DIRECTIONS FOR THIS TASK: Return each line of the listing below without changing anything.

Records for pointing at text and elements
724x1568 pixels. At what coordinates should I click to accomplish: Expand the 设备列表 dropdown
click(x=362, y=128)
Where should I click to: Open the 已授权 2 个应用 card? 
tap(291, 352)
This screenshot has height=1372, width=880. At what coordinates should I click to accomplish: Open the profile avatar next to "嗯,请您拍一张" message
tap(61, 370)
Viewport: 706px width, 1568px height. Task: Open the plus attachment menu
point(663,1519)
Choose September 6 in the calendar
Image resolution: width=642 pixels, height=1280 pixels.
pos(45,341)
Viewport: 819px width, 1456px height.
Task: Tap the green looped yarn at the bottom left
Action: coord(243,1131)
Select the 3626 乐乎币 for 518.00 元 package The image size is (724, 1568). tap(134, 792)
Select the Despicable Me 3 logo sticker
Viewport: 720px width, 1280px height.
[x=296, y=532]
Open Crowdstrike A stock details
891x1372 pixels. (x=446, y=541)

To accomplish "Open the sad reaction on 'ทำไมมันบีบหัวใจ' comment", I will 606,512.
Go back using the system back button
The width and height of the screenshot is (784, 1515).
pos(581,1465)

RESULT FOR THIS EXERCISE:
724x1568 pixels. At what coordinates should I click to accomplish: Expand the 设备列表 dropdown
click(x=362, y=128)
Where should I click to: Open the 已授权 2 个应用 card? 
tap(291, 352)
This screenshot has height=1372, width=880. At what coordinates should I click to accomplish: Open the profile avatar next to "嗯,请您拍一张" message
tap(61, 370)
Viewport: 706px width, 1568px height. Task: Open the plus attachment menu
point(663,1519)
Choose September 6 in the calendar
Image resolution: width=642 pixels, height=1280 pixels.
pos(45,341)
Viewport: 819px width, 1456px height.
Task: Tap the green looped yarn at the bottom left
Action: coord(243,1131)
Select the 3626 乐乎币 for 518.00 元 package The image size is (724, 1568). tap(134, 792)
Select the Despicable Me 3 logo sticker
Viewport: 720px width, 1280px height.
[x=296, y=532]
Open Crowdstrike A stock details
891x1372 pixels. (x=446, y=541)

To accomplish "Open the sad reaction on 'ทำไมมันบีบหัวใจ' comment", I will 606,512.
Go back using the system back button
The width and height of the screenshot is (784, 1515).
pos(581,1465)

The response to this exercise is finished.